**What is expected**
Check each line of the data for "agent" and select those that have it.
##### Records for this task
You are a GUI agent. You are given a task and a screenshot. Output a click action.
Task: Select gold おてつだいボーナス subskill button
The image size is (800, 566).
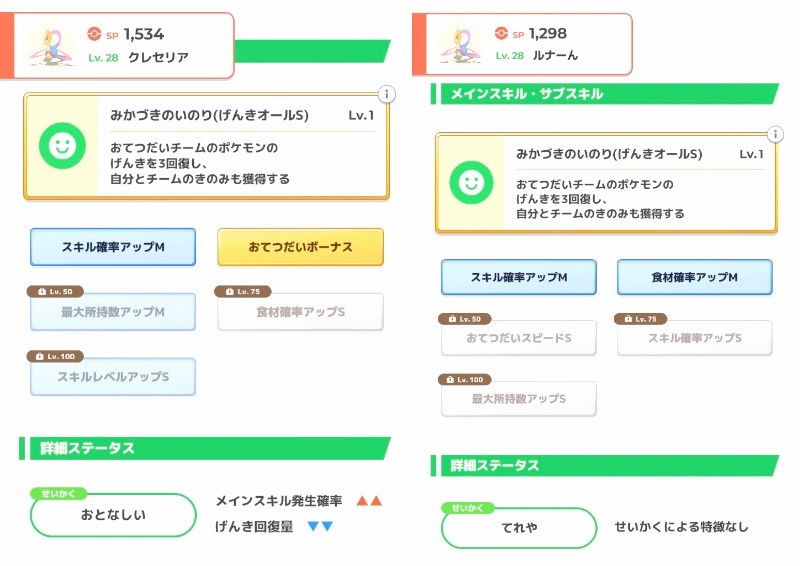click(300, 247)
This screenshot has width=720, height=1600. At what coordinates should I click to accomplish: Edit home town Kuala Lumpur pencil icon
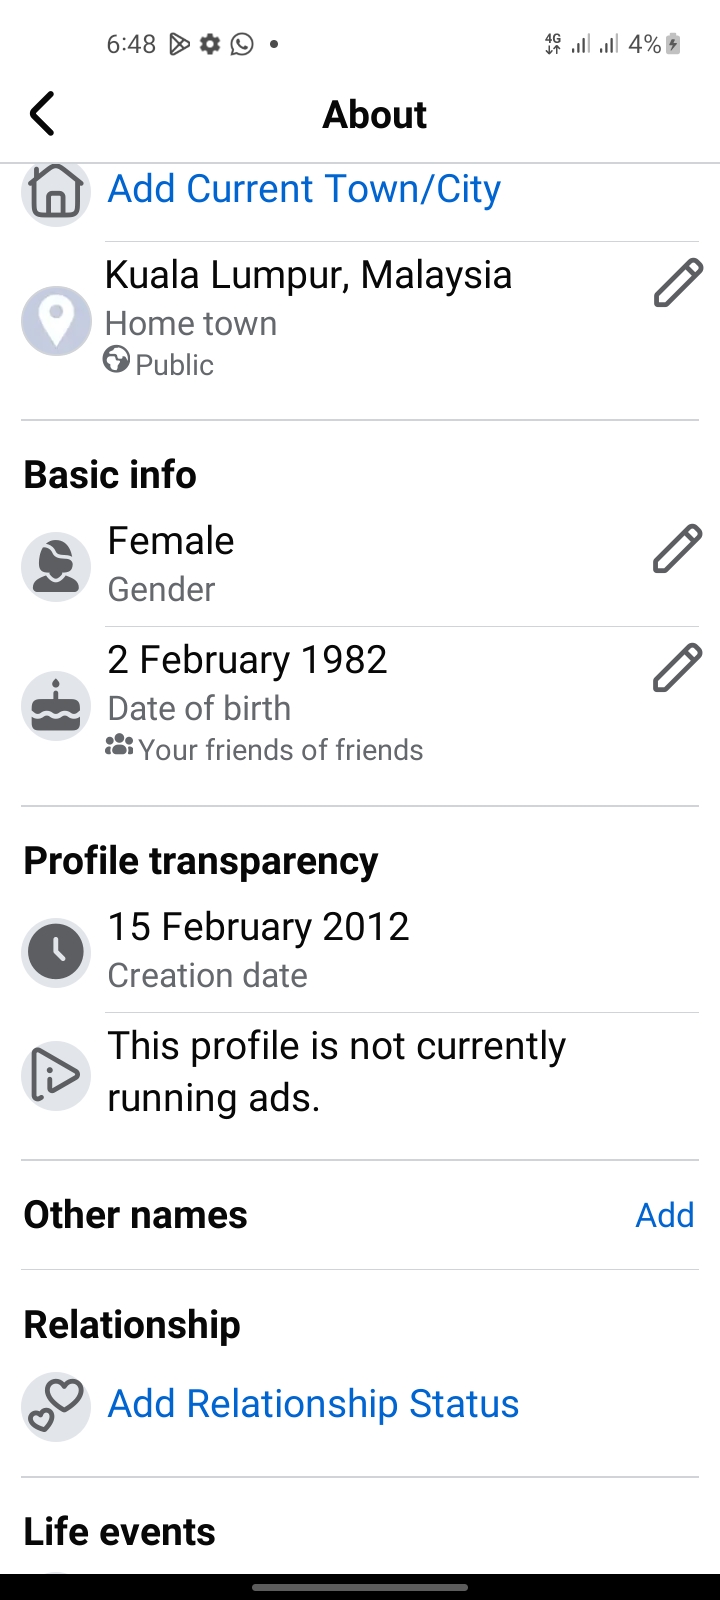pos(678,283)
##########
##### Records for this task
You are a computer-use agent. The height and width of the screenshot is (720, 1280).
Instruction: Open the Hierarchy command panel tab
##########
**Result of this exercise**
You are a GUI agent. You are given a task and a screenshot. Output a click action.
You are a computer-use agent. The height and width of the screenshot is (720, 1280).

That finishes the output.